FIG. 5 illustrates a layout 500 for a TCAM cell. For illustrative purposes only straight metal lines are shown, and only a single via interconnect High_Match Via Pickup is shown. The dashed line indicates a single TCAM cell. This single TCAM cell may be repeated to produce a group of cells. Additionally for illustrative purposes, example metal layers are denoted. Here on metal layer 2 is Low_Match. Running substantially parallel to Low_Match, from left to right, on metal layer 3 is Value_Bit_Line, Value_Bit_Line*, Data_Line*, Data_Line, Mask_Bit_Line, and Mask_Bit_Line*. Running substantially perpendicular to Low_Match, from top to bottom, is Bypass on metal 5, and High_Match line on metal 4. Via interconnect High_Match Via Pickup is shown as a dark dotted box on High_Match and may, for illustrative purposes, be considered to extend normal to the paper surface downward to connect to a device, such as the source of a transistor (for example, see the source of Q22 in FIG. 14). High_Match Via Pickup traverses the metal layers (including metal 3) as it connects to a device in the TCAM cell and is physically close to Data_Line on metal 3 and Data_Line* on metal 3. This proximity leads to capacitive and inductive coupling between these lines. This may present a problem.

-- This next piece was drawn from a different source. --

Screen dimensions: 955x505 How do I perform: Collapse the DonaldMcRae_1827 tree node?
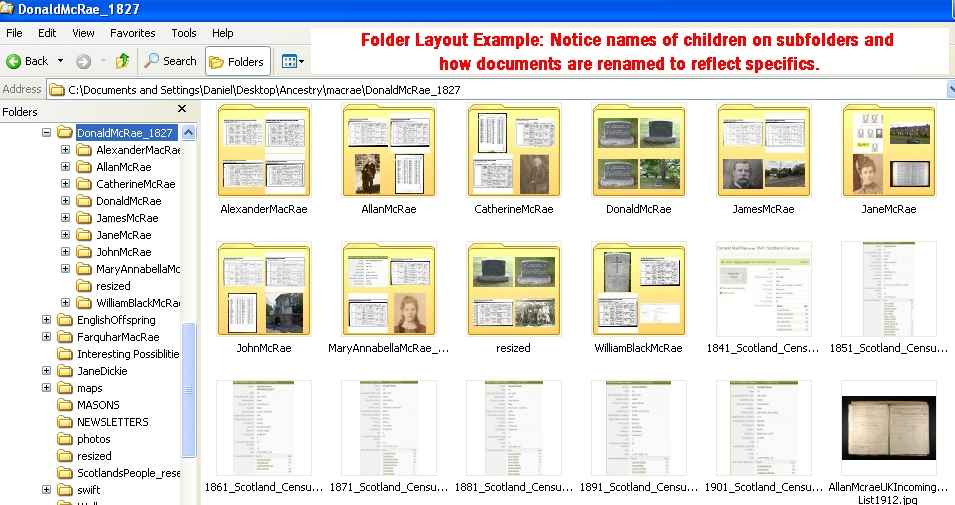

FIG. 6 illustrates a layout 600 for a TCAM cell. For illustrative purposes only straight metal lines are shown, and only a single via interconnect Low_Match Via Pickup is shown. The dashed line indicates a single TCAM cell. This single TCAM cell may be repeated to produce a group of cells. Additionally for illustrative purposes, example metal layers are denoted. Here on metal layer 2 is Low_Match. Running substantially parallel to Low_Match, from left to right, on metal layer 3 is Value_Bit_Line, Value_Bit_Line*, Data_Line*, Data_Line, Mask_Bit_Line, and Mask_Bit_Line*. Running substantially perpendicular to Low_Match, from top to bottom, is Bypass on metal 5, and High_Match line on metal 4. Via interconnect Low_Match Via Pickup is shown as a dark dotted box on Low_Match and may, for illustrative purposes, be considered to extend normal to the paper surface downward to connect to a device, such as the drain of a transistor (for example, see the drain of Q26 in FIG. 14). Low_Match Via Pickup traverses the metal layers (including metal 1) as it connects to a device in the TCAM cell and is physically close to Data_Line on metal 3 and Data_Line* on metal 3. This proximity leads to capacitive and inductive coupling between these lines. This may present a problem.